Automatic summarization technique aims to analyze the input information and compress the input information into a more concise expression which guarantees the valuable content in the original input is covered. Automatic summarization technique can effectively help people to find important or interesting contents from complex information, thus improving the effectiveness of people's access to information. In recent years, automatic summarization technique has developed rapidly in the field of natural language processing, and many new directions and methods have emerged. The input information of the traditional automatic summarization system is mostly monolingual text. Nowadays, with the rapid development of the Internet, information sources are often diverse, including text, images, videos and audios. Multi-source information often contains a larger amount of information. Thus the summarization system can understand the focus of the event from different views and improve the quality of the generated summary by analyzing multi-source information. Therefore, the automatic summarization of multi-source information has great research value.
This dissertaion focuses on how to using multi-source information (including multilingual and multimodal information) to generate text summaries. First, this dissertaion proposes an extractive multi-language multi-document automatic summarization method. Next, this dissertaion develops an asynchronous multimodal summarization system supporting multiple languages. Finally, this dissertaion makes a preliminary exploration at abstractive summarization for multimodal data.The main contributions of the dissertaion are summarized as follows:
(1) Proposing a Guided Ranking Graph Model for Multilingual Multi-document Summarization
Multilingual multi-document summarization is a task to generate the summary in target language from a collection of documents in multiple source languages. For a specific event, the text in different language (such as news reports from different countries) report the event from different views. Comprehensive analysis of texts in different languages can get more valuable information about the event. Existing approach to this task is automatically translating the non-target language documents into target language and then applying monolingual summarization methods, but the summaries generated by this method is often poorly readable due to the low quality of machine translation. To solve this problem, we propose a novel graph model based on guided edge weighting method in which both informativeness and readability of summaries are taken into consideration fully. In methodology, our model attempts to choose from the target language documents the sentences which contain important shared information across languages, and also retains the salient sentences which cannot be covered by documents in other language, which considers readability and informativeness. This dissertaion proposes three strategies to detect the correlation between sentences in different languages, based on cosine similarity, entainment detection and translation model, respectively. The experimental results show that the guided ranking model based on translation model for cross-lingual semantic correlation measurement achieves the best results, which achieves over 10\% performance improvement for both Chinese and English summarization tasks.

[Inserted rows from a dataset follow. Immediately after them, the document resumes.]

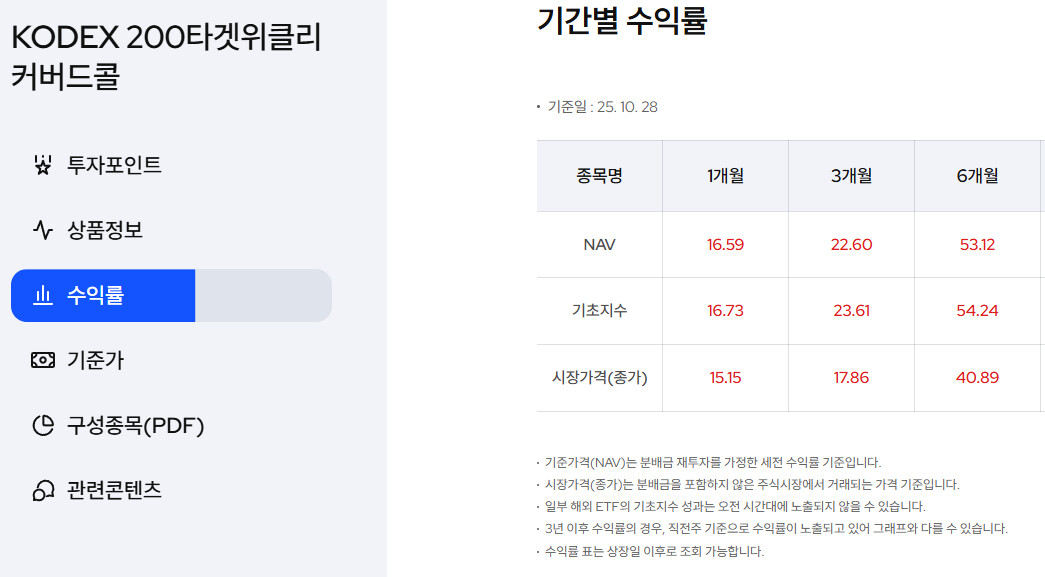Click the NAV 6개월 value 53.12

(x=977, y=245)
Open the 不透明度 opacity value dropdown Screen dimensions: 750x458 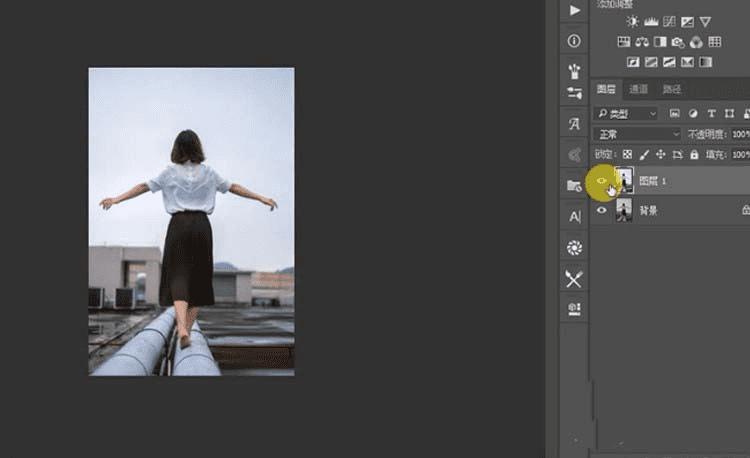[741, 134]
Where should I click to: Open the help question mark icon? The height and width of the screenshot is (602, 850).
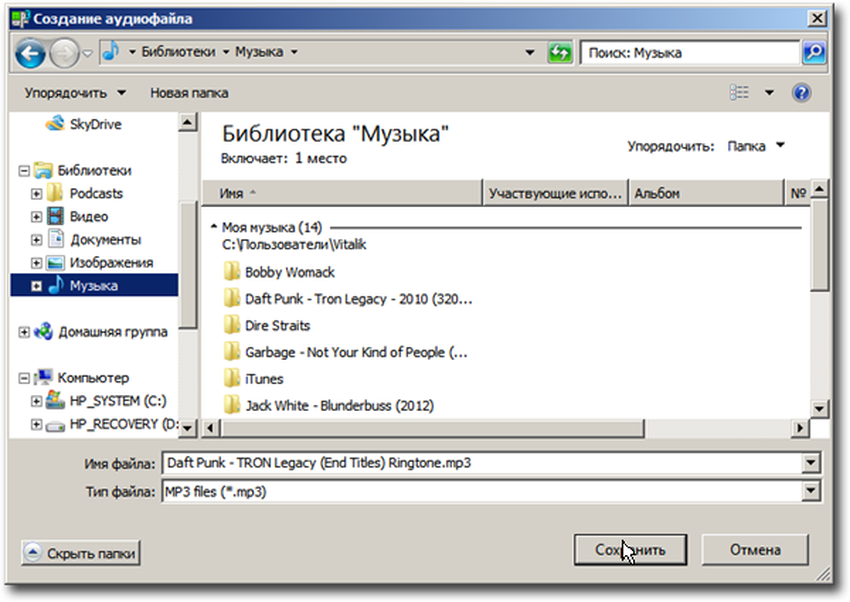(800, 93)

(2) Proposing a Multi-modal Summarization Method for Asynchronous Text, Image, Audio and Video
The rapid increase in multimedia data transmission over the Internet necessitates multimodal summarization from asynchronous collections of text, image, audio and video. In this work, we propose an extractive multimodal summarization method that unites the techniques of natural language processing, speech processing and computer vision to explore the rich information contained in multimodal data and to improve the quality of multimedia news summarization. The key idea is to bridge the semantic gaps between multimodal content. Audio and visual are main modalities in the video. For audio information, we design an approach to selectively use its transcription and to infer the salience of the transcription with audio signals. For visual information, we learn the joint representations of text and images using a neural network. Then, we capture the coverage of the generated summary for important visual information through text-image matching or multimodal topic modeling. Finally, all the multimodal aspects are considered to generate a textual summary by maximizing the salience, non-redundancy, readability and coverage through the budgeted optimization of submodular functions.

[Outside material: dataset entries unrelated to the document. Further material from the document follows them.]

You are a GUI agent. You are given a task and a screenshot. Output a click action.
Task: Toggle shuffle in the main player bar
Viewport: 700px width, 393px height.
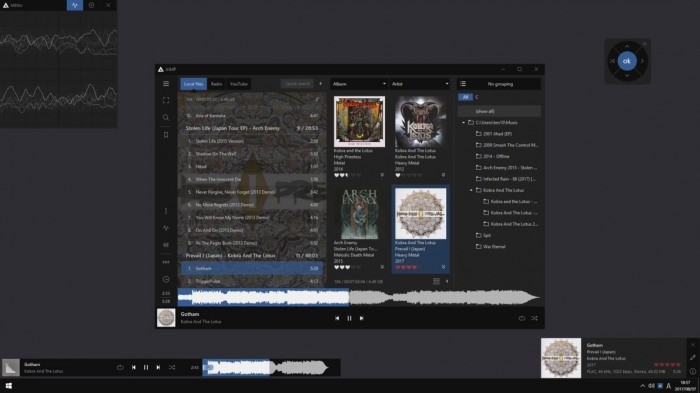(x=534, y=318)
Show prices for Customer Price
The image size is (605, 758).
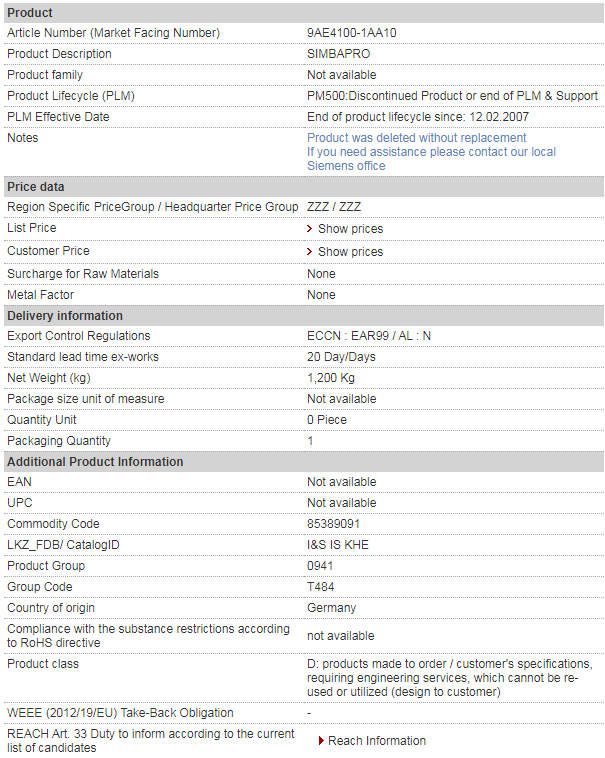350,251
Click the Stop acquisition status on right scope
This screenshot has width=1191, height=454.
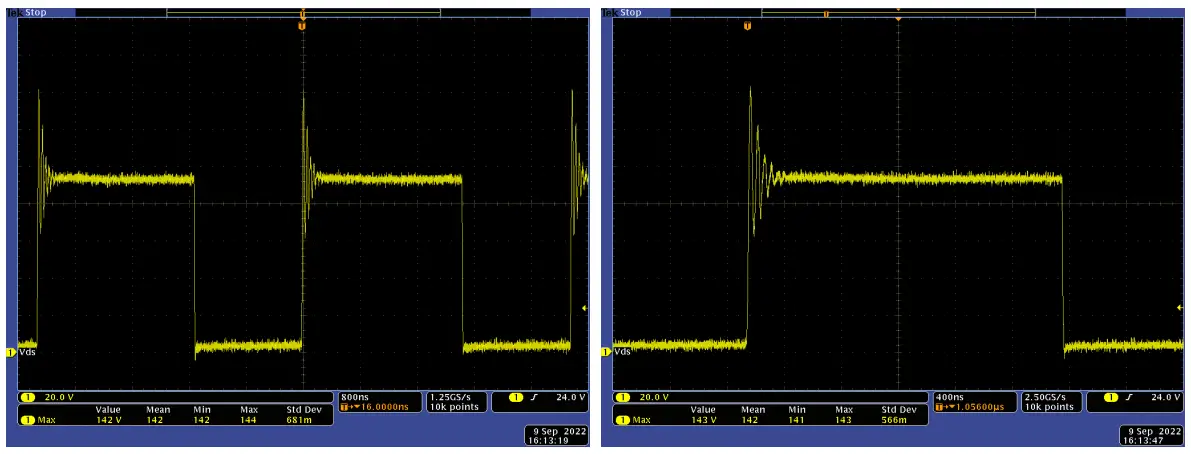tap(630, 13)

In this dissertaion, we first propose an automatic summarization task for asynchronous multimodal data, and we collect, annotate and release an dataset of asynchronous multimodal data summarization task in both Chinese and English. This dissertaion explores a variety of methods for processing audio, video and image. Experimental results show that guided ranking strategy is necessary for audio data. For visual data, our model based on image-text matching and multimodal topic distribution are suitable for our task. Finally, our proposed model based on multimodal data achieves significant performance improvement over the model based on text.
(3) Proposing a Multi-modal Sentence Summarization Method with Modality Attention
The input of the traditional sentence summarization task is a piece of text (which can be regarded as a long sentence), and the output is a short summary. Compared with the complex text, images tend to express important information in the text more directly. In this paper, we introduce a multimodal sentence summarization task that produces a short summary from a pair of sentence and image. Multimodal sentence summarization task is more challenging than sentence summarization. It not only needs to effectively incorporate visual features into standard text summarization framework, but also requires to avoid noise of image. To this end, we propose a modality-based attention mechanism to pay different attention to image patches, text units, and modalities. We design image filters to selectively use visual information to enhance the semantics of the input sentence.
Based on the public sentence summarization task dataset, we collects, annotate and releases a multimodal sentence summarization dataset. In this dissertaion, we perform various comparative experiments and the experimental results show that the proposed multimodal sentence summarization method based on modality attention mechanism has achieved a improvemnt over 7\% over the model based on the text. Further experimental analysis shows that visual information is helpful for initialization of the decoder and helpful to generate more abstractive summary and generate fewer duplicated words.